Estimating Peer Direct and Indirect Effects in Observational Network Data
This work addresses the problem of improving causal inference for decision-makers in networked systems like social networks and epidemiology, though it is incremental as it builds on existing methods by adding specificity to peer effect types.
The paper tackles the challenge of estimating causal peer effects in observational network data by proposing a method that distinguishes direct and indirect peer effects and the individual's own treatment, using attention mechanisms and GNNs with HSIC regularization, achieving effectiveness confirmed through experiments on semi-synthetic datasets.

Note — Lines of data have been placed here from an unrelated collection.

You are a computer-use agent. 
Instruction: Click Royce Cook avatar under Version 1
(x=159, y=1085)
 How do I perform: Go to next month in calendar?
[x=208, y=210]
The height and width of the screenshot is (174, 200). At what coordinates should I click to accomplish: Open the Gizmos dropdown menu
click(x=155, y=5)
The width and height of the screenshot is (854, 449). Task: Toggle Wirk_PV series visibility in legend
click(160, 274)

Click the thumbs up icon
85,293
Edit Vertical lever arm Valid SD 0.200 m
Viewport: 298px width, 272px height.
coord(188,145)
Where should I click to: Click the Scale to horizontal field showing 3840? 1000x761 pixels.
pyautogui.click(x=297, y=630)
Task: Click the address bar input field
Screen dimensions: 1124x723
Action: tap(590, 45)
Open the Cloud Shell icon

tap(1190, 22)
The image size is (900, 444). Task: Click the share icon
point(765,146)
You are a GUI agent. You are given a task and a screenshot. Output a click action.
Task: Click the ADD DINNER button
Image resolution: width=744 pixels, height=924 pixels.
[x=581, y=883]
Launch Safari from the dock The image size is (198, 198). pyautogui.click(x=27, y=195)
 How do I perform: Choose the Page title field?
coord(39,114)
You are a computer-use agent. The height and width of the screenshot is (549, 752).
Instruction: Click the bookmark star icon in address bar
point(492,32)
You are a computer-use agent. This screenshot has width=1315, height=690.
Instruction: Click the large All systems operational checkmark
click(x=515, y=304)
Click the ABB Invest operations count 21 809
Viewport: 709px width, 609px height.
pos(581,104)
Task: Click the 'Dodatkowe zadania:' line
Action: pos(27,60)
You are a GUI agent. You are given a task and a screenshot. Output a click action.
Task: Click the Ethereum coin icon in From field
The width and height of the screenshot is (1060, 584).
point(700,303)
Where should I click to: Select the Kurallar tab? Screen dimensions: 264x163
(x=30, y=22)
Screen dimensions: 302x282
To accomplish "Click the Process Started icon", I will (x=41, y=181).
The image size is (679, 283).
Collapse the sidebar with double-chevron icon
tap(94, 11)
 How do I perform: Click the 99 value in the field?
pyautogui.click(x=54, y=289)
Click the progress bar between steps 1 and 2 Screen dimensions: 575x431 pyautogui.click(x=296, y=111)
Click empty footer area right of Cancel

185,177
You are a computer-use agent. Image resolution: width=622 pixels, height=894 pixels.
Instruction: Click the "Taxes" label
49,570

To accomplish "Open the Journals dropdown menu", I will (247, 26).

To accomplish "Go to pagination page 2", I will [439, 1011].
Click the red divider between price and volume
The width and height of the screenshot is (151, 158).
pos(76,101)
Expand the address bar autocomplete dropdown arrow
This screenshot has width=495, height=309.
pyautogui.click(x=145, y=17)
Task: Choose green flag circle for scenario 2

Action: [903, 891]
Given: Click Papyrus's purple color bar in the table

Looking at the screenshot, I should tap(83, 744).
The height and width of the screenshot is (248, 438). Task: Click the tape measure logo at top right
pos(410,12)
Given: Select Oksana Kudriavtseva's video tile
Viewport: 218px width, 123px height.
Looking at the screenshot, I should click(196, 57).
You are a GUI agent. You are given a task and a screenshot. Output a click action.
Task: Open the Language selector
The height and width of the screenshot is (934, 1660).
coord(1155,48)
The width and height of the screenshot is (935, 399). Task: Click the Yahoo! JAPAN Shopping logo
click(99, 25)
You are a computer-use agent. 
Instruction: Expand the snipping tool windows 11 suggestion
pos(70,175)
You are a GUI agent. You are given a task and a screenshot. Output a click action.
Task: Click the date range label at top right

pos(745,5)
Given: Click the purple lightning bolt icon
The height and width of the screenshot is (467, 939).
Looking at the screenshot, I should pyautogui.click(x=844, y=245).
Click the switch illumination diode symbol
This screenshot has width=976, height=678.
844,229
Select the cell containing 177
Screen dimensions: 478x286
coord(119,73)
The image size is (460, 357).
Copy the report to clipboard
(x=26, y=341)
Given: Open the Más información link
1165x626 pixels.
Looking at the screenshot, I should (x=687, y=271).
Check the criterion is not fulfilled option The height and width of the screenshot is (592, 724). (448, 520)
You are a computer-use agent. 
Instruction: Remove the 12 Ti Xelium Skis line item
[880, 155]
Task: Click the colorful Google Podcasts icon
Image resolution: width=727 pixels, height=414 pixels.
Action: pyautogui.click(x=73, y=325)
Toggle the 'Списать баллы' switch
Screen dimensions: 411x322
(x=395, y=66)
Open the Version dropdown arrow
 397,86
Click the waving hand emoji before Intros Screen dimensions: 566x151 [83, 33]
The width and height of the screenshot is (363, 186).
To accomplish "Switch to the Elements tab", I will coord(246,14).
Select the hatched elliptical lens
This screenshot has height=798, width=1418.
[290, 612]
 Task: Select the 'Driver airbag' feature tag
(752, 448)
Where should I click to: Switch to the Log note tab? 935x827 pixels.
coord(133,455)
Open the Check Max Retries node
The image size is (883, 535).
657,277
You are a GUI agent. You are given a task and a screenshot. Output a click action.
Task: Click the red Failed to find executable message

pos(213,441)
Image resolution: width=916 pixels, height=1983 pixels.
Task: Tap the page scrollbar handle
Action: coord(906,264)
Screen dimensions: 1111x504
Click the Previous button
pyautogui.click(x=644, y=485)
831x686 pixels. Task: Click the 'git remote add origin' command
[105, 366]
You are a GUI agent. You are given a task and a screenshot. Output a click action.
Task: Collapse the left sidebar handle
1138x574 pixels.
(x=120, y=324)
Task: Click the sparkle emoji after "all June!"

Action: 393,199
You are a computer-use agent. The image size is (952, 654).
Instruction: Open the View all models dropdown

Estimating causal effects is crucial for decision-makers in many applications, but it is particularly challenging with observational network data due to peer interactions. Many algorithms have been proposed to estimate causal effects involving network data, particularly peer effects, but they often overlook the variety of peer effects. To address this issue, we propose a general setting which considers both peer direct effects and peer indirect effects, and the effect of an individual's own treatment, and provide identification conditions of these causal effects and proofs. To estimate these causal effects, we utilize attention mechanisms to distinguish the influences of different neighbors and explore high-order neighbor effects through multi-layer graph neural networks (GNNs). Additionally, to control the dependency between node features and representations, we incorporate the Hilbert-Schmidt Independence Criterion (HSIC) into the GNN, fully utilizing the structural information of the graph, to enhance the robustness and accuracy of the model. Extensive experiments on two semi-synthetic datasets confirm the effectiveness of our approach. Our theoretical findings have the potential to improve intervention strategies in networked systems, with applications in areas such as social networks and epidemiology.